## WHAT TO PRODUCE
Filter the entries below: which lines contain the word "height"? Copy out each of those lines in full.
------------------------------------
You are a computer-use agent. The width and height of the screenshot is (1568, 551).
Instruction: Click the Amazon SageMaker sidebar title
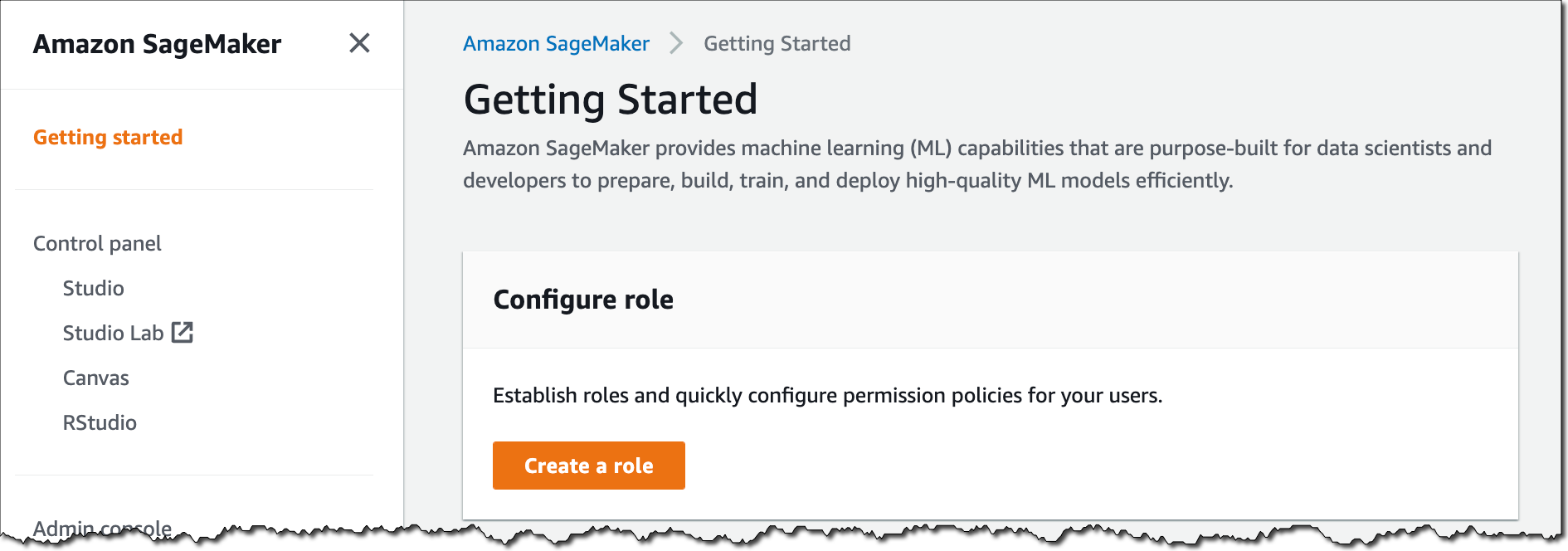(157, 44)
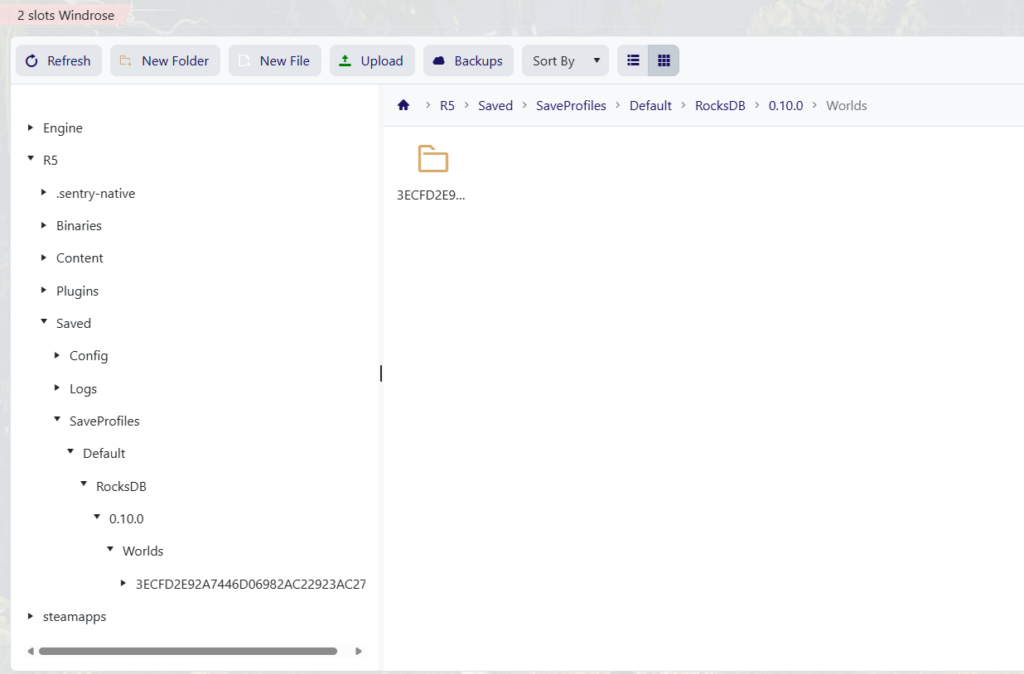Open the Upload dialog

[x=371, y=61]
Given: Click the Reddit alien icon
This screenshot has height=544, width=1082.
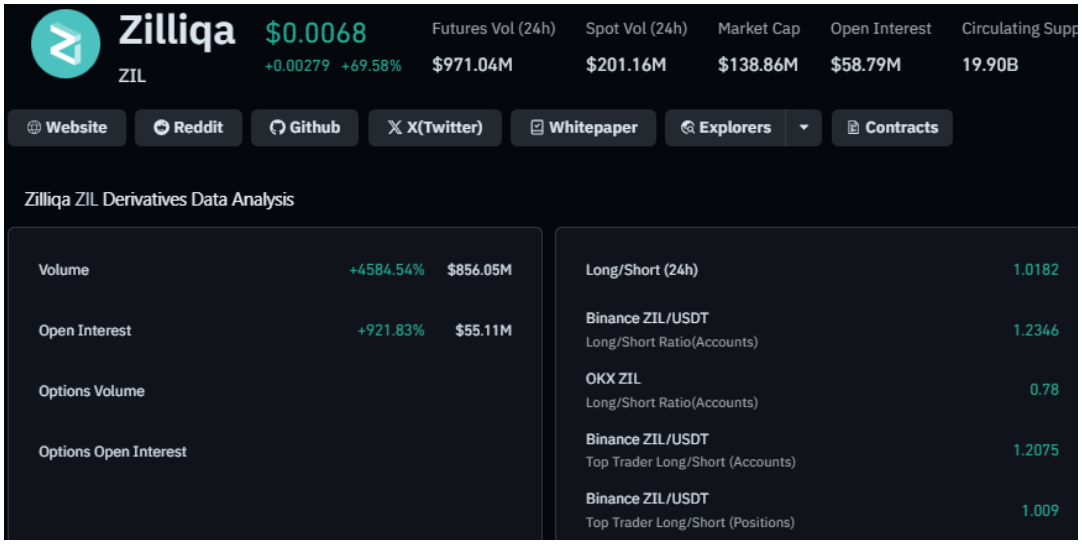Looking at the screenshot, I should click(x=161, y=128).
------------------------------------
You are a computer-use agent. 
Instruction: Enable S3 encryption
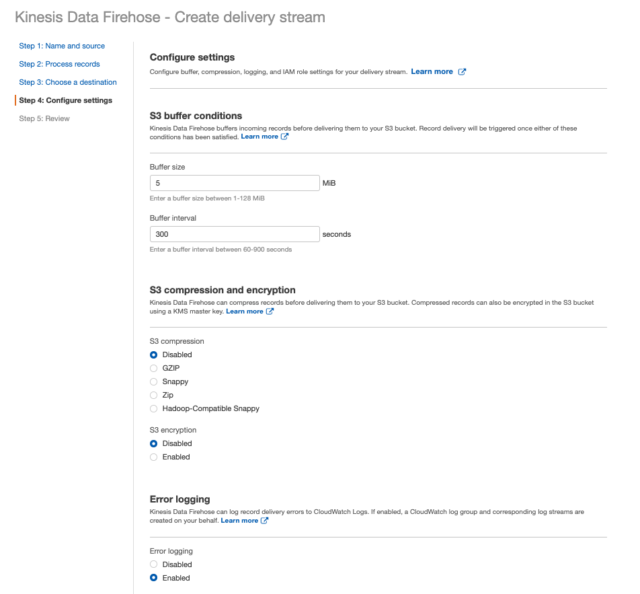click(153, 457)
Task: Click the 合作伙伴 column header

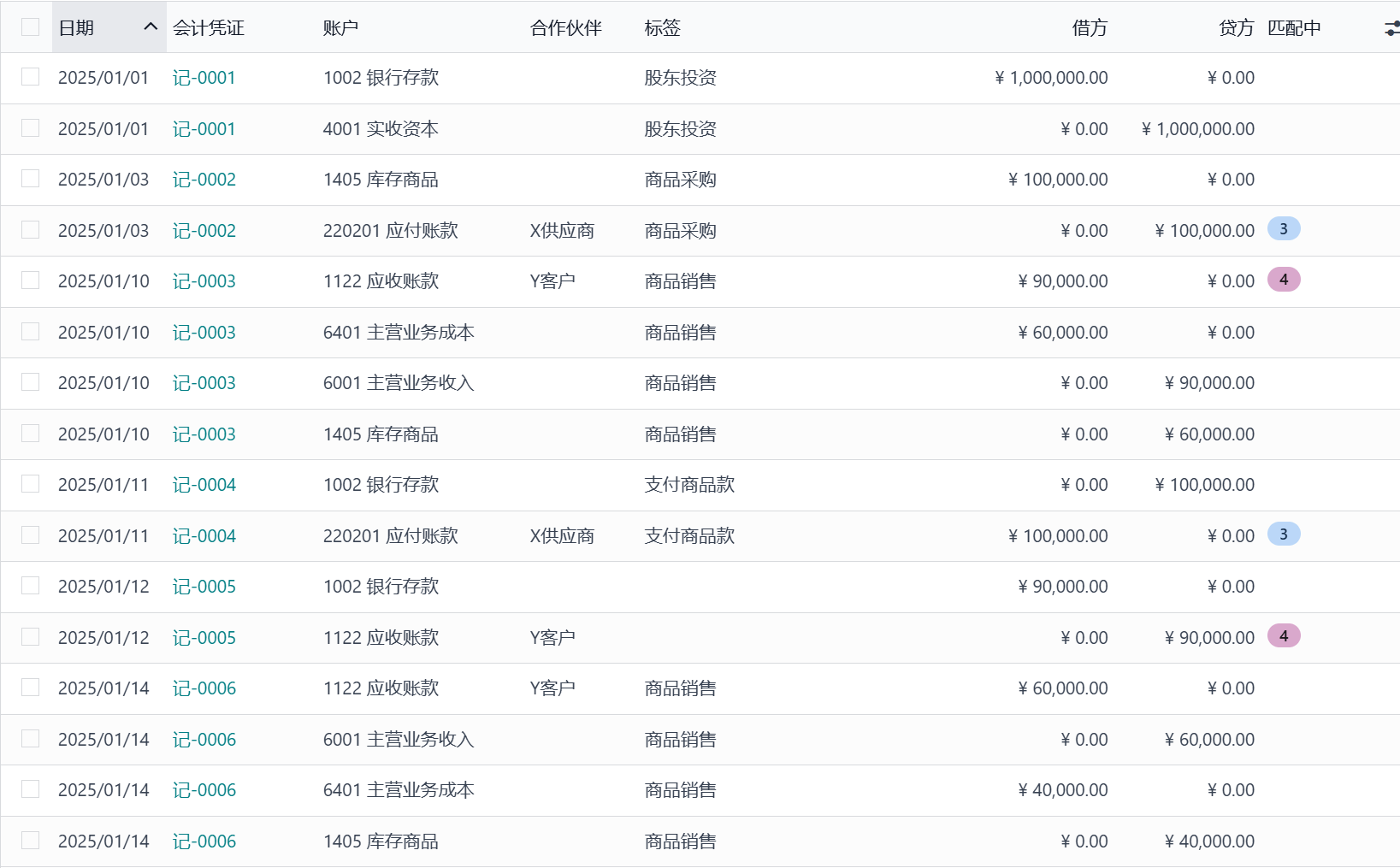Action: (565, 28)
------------------------------------
## EXERCISE RESPONSE
You are a computer-use agent. The width and height of the screenshot is (1568, 551).
This screenshot has height=544, width=1082.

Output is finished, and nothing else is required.